Angharad Llwyd (15 April 1780 – 16 October 1866) was a Welsh antiquary and a prizewinner at the National Eisteddfod of Wales. She is generally considered one of the most important collectors and copiers of manuscripts of the period.

==Early life and education==
Ann Lloyd was born at Caerwys in Flintshire, the daughter of Martha (née Williams, d. 1810) and Rev. John Lloyd, the local rector, and baptised on 17 April 1780. She was one of the youngest of eight children, her brother Llewelyn (1770-1841) later became a clergyman. Her father was a noted antiquary, nicknamed "Blodau Llanarmon" (the flower of Llanarmon) in his youth.
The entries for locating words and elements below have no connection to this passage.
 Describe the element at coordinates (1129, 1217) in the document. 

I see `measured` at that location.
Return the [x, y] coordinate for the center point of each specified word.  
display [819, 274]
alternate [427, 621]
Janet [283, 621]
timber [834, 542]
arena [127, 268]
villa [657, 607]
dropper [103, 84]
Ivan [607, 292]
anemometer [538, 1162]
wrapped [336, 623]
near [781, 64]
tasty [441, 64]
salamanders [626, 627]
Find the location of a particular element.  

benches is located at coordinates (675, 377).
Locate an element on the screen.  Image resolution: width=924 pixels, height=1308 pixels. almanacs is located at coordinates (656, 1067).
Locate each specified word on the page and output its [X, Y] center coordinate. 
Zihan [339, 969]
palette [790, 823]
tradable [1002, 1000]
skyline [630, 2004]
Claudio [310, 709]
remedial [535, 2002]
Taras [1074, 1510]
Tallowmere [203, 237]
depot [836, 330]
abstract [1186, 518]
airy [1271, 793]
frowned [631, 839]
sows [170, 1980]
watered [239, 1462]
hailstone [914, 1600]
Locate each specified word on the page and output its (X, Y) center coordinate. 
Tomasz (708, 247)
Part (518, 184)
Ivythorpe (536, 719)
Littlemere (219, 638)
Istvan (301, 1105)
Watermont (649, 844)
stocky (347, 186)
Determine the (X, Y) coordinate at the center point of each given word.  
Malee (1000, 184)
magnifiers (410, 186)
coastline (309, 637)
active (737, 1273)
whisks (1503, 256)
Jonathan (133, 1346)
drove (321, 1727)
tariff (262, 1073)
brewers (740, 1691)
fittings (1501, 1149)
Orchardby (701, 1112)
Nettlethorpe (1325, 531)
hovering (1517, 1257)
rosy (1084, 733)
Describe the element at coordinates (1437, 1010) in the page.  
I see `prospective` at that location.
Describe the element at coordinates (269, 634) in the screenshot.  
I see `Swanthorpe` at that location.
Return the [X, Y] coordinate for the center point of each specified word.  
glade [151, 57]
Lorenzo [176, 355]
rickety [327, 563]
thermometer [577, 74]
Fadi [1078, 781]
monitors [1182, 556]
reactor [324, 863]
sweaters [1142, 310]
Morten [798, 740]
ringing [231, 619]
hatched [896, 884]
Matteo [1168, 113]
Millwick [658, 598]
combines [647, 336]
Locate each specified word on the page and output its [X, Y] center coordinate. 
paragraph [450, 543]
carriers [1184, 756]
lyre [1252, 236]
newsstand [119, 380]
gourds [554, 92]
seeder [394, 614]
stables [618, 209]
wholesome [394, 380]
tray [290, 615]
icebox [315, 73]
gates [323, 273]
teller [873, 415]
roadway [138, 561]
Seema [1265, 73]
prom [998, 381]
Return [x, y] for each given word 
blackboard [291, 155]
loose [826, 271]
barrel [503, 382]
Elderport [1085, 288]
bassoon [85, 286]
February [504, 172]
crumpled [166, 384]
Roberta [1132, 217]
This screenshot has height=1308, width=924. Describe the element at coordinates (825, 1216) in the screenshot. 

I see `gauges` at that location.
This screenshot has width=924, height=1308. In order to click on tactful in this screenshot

She later took the name of Angharad Llwyd (Llwyd being the Welsh version of Lloyd) and she was an honorary member of the Eisteddfod movement.

Her father died when she was thirteen. He had been the rector since 1761 and he was the comptroller of the Caerwys Hunt. Through her father, Llwyd had already learned Latin and had shared her father's antiquarian interests. She was able to exploit her late father's wide connections with the Welsh gentry and intelligensia to gain access to their family archives.

== Antiquarian career ==
Her essay entitled Catalogue of Welsh Manuscripts, etc. in North Wales won a prize at the Welshpool eisteddfod of 1824. In 1827 Llwyd edited a revised version of Sir John Wynn's History of the Gwydir Family. This was an important 17th century account of the Wynn family. In the following year, she was among those awarded silver medals by Prince Augustus Frederick, Duke of Sussex, on his visit to the eisteddfod at Denbigh. She won another first prize at the Beaumaris eisteddfod of 1832 for her essay History of the Island of Mona.

== Personal life ==
Her mother and her family moved to a house called Siambr Wen which was in Carewys and an inheritance from her mother's family. She and her sister Helen(a) were keen socialites and they would take turns to travel so that their elder sister Elizabeth would always have company.